What to do
Every line in the records below with the string "computer" is to be copied out.
Start of Listed records
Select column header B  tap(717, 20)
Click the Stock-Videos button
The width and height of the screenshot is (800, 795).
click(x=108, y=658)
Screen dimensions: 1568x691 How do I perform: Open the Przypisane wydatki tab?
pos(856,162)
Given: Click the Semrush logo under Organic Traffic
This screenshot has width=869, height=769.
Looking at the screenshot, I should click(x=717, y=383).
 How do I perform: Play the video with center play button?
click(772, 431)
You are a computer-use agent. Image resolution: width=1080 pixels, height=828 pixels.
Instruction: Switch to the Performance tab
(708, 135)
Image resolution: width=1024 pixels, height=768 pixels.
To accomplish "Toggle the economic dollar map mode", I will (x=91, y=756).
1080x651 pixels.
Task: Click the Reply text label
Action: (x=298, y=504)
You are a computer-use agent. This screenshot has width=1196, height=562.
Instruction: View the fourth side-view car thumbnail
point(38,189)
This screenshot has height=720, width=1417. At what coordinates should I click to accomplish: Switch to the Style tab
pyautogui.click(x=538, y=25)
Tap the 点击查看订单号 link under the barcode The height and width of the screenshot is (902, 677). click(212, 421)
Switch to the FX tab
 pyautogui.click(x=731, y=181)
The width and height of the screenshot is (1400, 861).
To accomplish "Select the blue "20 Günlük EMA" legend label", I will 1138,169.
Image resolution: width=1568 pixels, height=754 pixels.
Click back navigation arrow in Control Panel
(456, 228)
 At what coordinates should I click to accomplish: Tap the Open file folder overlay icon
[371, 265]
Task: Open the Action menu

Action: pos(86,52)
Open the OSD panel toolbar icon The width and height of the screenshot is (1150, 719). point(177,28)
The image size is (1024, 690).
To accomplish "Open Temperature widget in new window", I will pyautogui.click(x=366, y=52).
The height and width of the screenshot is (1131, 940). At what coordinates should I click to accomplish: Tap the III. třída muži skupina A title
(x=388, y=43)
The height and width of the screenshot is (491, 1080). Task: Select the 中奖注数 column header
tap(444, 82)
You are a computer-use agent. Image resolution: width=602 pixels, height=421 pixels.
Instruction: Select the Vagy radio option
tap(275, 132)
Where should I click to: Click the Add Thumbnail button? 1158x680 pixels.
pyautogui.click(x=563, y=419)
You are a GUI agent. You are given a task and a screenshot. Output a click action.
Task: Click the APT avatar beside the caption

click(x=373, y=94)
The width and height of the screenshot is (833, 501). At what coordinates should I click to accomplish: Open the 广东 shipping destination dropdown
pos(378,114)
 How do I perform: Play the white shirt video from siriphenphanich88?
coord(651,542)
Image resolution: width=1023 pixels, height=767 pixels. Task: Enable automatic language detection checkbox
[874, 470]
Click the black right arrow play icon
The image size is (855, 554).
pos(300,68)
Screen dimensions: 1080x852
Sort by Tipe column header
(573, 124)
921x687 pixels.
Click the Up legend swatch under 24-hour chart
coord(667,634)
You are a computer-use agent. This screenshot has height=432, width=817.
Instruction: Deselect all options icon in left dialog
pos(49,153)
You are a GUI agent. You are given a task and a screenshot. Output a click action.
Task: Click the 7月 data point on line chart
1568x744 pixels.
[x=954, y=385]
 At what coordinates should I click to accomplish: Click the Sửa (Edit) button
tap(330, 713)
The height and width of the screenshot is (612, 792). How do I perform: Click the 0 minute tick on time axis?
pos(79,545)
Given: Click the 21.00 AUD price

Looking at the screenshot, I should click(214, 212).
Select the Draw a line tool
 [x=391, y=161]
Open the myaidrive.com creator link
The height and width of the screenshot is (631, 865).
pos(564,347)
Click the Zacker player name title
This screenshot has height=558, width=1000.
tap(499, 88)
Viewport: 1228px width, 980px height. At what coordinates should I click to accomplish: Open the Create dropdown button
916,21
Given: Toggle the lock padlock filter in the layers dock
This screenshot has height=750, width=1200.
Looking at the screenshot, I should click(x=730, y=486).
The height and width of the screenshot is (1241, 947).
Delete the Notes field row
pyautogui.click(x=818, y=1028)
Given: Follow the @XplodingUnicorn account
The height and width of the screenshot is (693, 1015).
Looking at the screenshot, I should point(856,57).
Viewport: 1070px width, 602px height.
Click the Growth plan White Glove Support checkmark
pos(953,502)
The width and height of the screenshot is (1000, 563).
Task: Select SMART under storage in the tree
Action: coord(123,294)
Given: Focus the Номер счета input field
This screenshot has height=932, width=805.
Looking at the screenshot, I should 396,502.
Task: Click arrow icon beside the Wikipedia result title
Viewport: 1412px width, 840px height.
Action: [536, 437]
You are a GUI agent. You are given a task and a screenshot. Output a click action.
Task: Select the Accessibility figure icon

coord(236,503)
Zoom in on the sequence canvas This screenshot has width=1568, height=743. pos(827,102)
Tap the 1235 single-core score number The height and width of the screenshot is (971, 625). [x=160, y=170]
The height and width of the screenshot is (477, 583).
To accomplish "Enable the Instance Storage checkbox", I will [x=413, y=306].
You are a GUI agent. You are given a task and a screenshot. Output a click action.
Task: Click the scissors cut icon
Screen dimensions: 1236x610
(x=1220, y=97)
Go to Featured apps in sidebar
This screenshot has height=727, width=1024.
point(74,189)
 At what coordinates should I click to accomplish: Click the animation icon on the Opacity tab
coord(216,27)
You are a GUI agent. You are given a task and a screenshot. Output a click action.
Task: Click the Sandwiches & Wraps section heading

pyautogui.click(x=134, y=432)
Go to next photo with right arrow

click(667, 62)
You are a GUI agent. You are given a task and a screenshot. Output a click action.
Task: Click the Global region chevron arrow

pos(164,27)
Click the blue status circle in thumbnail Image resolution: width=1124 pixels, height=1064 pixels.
End of Listed records
Answer area
You are a computer-use agent. Image resolution: width=1080 pixels, height=828 pixels.
You are a computer-use agent. This screenshot has width=1196, height=562.
You are a computer-use agent. Image resolution: width=602 pixels, height=421 pixels.
You are a computer-use agent. This screenshot has height=432, width=817.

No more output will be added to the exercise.